┏━━

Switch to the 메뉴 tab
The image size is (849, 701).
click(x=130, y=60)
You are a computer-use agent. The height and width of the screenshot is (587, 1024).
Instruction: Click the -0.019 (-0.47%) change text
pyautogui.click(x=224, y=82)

┗━━
┏━━

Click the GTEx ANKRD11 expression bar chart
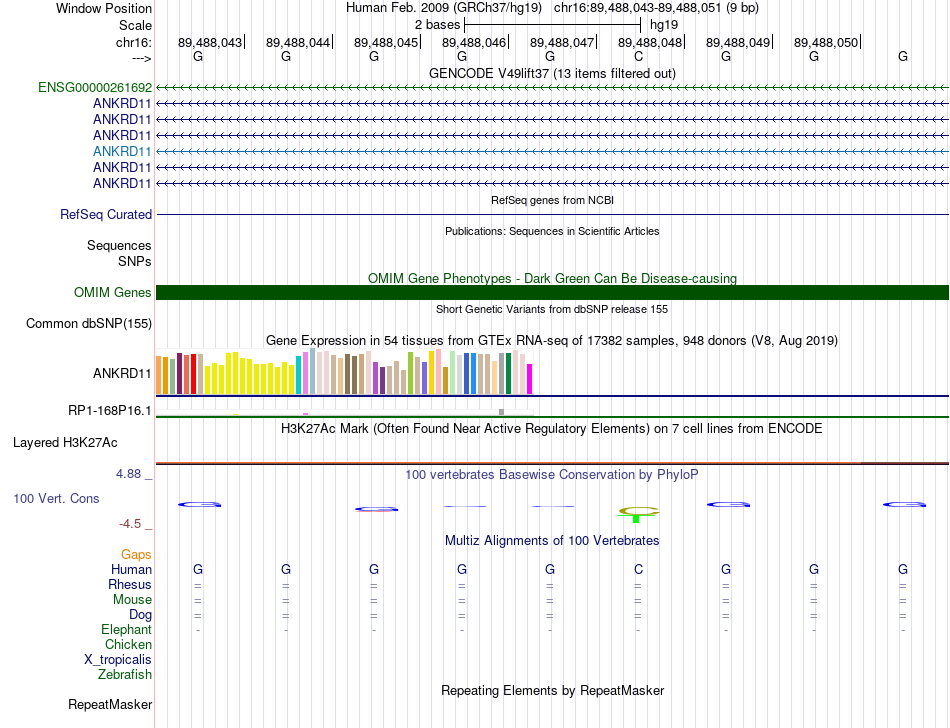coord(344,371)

┗━━

To be done →
Starting at the line that has "Switch to the 메뉴 tab" and stopping after the line that has "pyautogui.click(x=224, y=82)", write out every line of that part of the material again, requests included. Shift each coordinate in the answers by -53.

Solution to this task →
Switch to the 메뉴 tab
The image size is (849, 701).
click(x=77, y=7)
You are a computer-use agent. The height and width of the screenshot is (587, 1024).
Instruction: Click the -0.019 (-0.47%) change text
pyautogui.click(x=171, y=29)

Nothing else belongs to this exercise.